- Tasks and exercises:
(a) Retype the part of the patent text that opens with the words containing "[0037] Additionally, it" and closes with "suitable custom hardware.".
(b) Extend the patent text on handover of a mobile device from where it stops.

The server includes a controller for determining that a handover is
imminent or in progress, a memory for buffering handover data
packets to be transmitted, when the handover is imminent or in
progress, and a transceiver for transmitting the handover data
packets to the mobile device.
BRIEF DESCRIPTION OF THE DRAWINGS
[0027] The above and other aspects, features, and advantages of
various embodiments of the present invention will be more apparent
from the following description taken in conjunction with the
accompanying drawings, in which:
[0028] FIG. 1 illustrated a conventional system utilizing MIH;
[0029] FIG. 2 illustrates a conventional system utilizing MIH and
MIP;
[0030] FIG. 3 illustrates a system utilizing MIH and MIP according
to an embodiment of the present invention;
[0031] FIG. 4 is a flowchart illustrating a method for sending a
transmit message according to an embodiment of an aspect of the
present invention;
[0032] FIG. 5 is a flowchart illustrating a method for packet
transmission according to an embodiment of an aspect of the present
invention;
[0033] FIG. 6 is a block diagram illustrating a mobile device
according to an embodiment of the present invention; and
[0034] FIG. 7 is a block diagram illustrating an MIP server
according to an embodiment of the present invention.
DETAILED DESCRIPTION OF EMBODIMENTS OF THE INVENTION
[0035] Various embodiments of the present invention will be
described in detail with reference to the accompanying drawings. In
the following description, specific details such as detailed
configuration and components are merely provided to assist the
overall understanding of various embodiments of the present
invention. Therefore, it should be apparent to those of ordinary
skill in the art that various changes and modifications of the
embodiments described herein can be made without departing from the
scope and spirit of the invention. In addition, descriptions of
well-known functions and constructions are omitted for clarity and
conciseness.
[0036] Herein below, several techniques according to embodiments of
the present invention are provided for addressing problems
experienced during handover in these circumstances, as described
above. It should be noted that the individual solutions may be
employed alone or, where appropriate, combined.
[0037] Additionally, it should be noted that in the various
embodiments of the invention that follow, the basic hardware
requirements of the system (i.e., a mobile device and fixed network
elements) may be the same as those in the prior art. The method of
operation will vary as described. Further, use of the same
hardware, modified in its operation, assists in ensuring backward
compatibility with conventional devices. The modification to known
hardware can be achieved by suitable programming or by the
provision of suitable custom hardware.
[0038] In accordance with an embodiment of the present invention,
data packets can be passed between the Internet and an MIP and MIH
enabled mobile device, e.g., via an MIP data tunnel because the
actual device IP address is known by the MIH server. If the actual
device IP address is not known, then MIH discovery procedures can
be used to locate the server.
[0039] FIG. 3 illustrates a system utilizing MIH and MIP according
to an embodiment of the present invention. Specifically, FIG. 3
illustrates a basic system configuration, which differs from that
illustrated in FIG. 2 in that a separate communication route is
established between a mobile device and an MIH server.
[0040] Referring to FIG. 3, the system includes a mobile device
201, i.e., an MIH client, an MIP HA server 230, an MIH server 210,
and a video streaming server 120.

- Text and item location entries:

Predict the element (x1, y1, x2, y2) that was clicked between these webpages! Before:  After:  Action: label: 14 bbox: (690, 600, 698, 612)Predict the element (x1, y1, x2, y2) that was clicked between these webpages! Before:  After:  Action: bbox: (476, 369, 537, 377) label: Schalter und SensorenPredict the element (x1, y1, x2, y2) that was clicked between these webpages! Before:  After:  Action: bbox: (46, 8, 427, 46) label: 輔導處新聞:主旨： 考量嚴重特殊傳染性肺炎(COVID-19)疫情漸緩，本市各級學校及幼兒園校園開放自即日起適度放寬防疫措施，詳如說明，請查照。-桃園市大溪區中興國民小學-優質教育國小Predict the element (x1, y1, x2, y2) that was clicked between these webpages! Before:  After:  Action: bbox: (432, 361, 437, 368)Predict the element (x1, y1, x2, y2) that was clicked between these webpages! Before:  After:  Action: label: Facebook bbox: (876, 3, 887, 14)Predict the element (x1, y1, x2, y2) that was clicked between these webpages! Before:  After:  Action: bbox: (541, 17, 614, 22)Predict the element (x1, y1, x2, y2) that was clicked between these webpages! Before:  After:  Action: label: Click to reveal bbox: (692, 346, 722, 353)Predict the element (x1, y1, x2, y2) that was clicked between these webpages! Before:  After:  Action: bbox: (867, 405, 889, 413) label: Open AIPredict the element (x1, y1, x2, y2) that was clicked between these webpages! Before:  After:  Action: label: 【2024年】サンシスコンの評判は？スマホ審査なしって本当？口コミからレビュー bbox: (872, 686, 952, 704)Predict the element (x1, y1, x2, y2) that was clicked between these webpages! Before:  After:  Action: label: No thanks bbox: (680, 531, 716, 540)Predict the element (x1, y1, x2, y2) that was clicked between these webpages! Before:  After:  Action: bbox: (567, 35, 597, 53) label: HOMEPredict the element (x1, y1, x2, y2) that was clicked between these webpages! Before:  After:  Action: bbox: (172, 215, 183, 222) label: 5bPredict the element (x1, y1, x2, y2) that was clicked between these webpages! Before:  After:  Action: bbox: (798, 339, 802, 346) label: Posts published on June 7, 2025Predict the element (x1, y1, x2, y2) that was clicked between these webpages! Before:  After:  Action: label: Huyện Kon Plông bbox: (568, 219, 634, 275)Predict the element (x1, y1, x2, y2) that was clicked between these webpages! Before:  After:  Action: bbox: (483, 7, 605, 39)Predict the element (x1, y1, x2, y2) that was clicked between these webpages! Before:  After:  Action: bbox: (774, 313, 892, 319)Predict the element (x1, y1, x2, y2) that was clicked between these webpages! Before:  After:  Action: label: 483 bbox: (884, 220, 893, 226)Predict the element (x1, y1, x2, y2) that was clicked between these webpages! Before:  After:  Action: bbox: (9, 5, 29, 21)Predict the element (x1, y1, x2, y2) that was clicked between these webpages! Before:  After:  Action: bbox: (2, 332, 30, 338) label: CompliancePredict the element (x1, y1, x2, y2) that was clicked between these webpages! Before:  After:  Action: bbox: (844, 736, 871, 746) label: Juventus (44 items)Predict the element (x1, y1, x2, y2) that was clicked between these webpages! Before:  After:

- Task answers:
(a)
[0037] Additionally, it should be noted that in the various
embodiments of the invention that follow, the basic hardware
requirements of the system (i.e., a mobile device and fixed network
elements) may be the same as those in the prior art. The method of
operation will vary as described. Further, use of the same
hardware, modified in its operation, assists in ensuring backward
compatibility with conventional devices. The modification to known
hardware can be achieved by suitable programming or by the
provision of suitable custom hardware.

(b)
[0041] In the system illustrated in FIG. 3, MIH message packets can
additionally be sent to the MIH server 210 by a route outside data
tunnel 231, and therefore, the handover process is not entirely
dependent on an MIP data tunnel being completely established to
achieve handover. Accordingly, in addition to transmitting via an
MIP tunnel 232, the mobile device 201 transmits MIH handover
messages to the MIH server 210 via a separate communication route
233, which does not use the MIP tunnel 232.
[0042] Although FIG. 3 illustrates the mobile device 201
transmitting directly to the MIH server 210 via the separate
communication route 233, the separate communication route 233 may
also indirectly reach the MIH server 210, i.e., pass via any other
intermediary device, such as a different server or router.
[0043] Whichever device responds first, i.e., either the MIP HA
server 230 or the MIH server 210, will give an indication of the
status of the handover process. Subsequent responses may be ignored
as redundant.
[0044] When the MIP HA server 230 completes the tunnel 232
construction faster than the MIH server 210 can complete the
handover, then the Mobile device 201 initiates a new communication
sequence with MIH Mobility Management and IS servers, through the
tunnel 232 just created on the new radio interface. The handover is
considered complete when the Mobile device 201 exchanges all
messages as required by an MIH protocol and the MIP tunnel 232 is
established.
[0045] If the MIH server 210 cannot complete the handover, then the
attempted handover is deemed to have failed, which results in a
failure procedure being started.
[0046] In the failure procedure, a handover is attempted on a next
preferred radio link. The failure procedure also involves
re-establishing an MIP tunnel on the old radio interface and
possibly further communication with the MIH servers over the old
radio link. These steps are very similar to the handover process
itself. If these steps fail, then the mobile device 201 will lose
connectivity with the servers and any attempt to recover will be
similar to normal mobile device power-on procedures.
[0047] When the MIH server 210 completes communication via the
separate communication route 233 before the MIP tunnel 232 can be
created, then the main thread of the application enters a wait
state, awaiting MIP registration with the MIP HA server 210 and the
tunnel 232 to be complete. If MIP registration is not possible over
the new radio interface, then the mobile device 201 may abandon the
new radio interface and attempt a new handover to the next
preferred radio interface or may continue on the current interface
in an idle mode with connectivity only to the MIH server 210 (and
not the MIP HA server 230). This ensures continuous connectivity,
but not a constant IP address, meaning that some applications will
either not function or will function with a reduced feature
set.
[0048] However, if MIP registration completes successfully, the
Mobile device 201 may choose to re-register with the MIH server 210
again through the tunnel 232 established with the MIP HA server
230. This enables messages to be transferred via a single route and
avoids unnecessary duplication. Applications can then run on the
mobile device 201 with full IP transparency.
[0049] By making use of this active redundancy in message transfer,
a more robust and reliable handover may be achieved, resulting in
an enhanced user experience.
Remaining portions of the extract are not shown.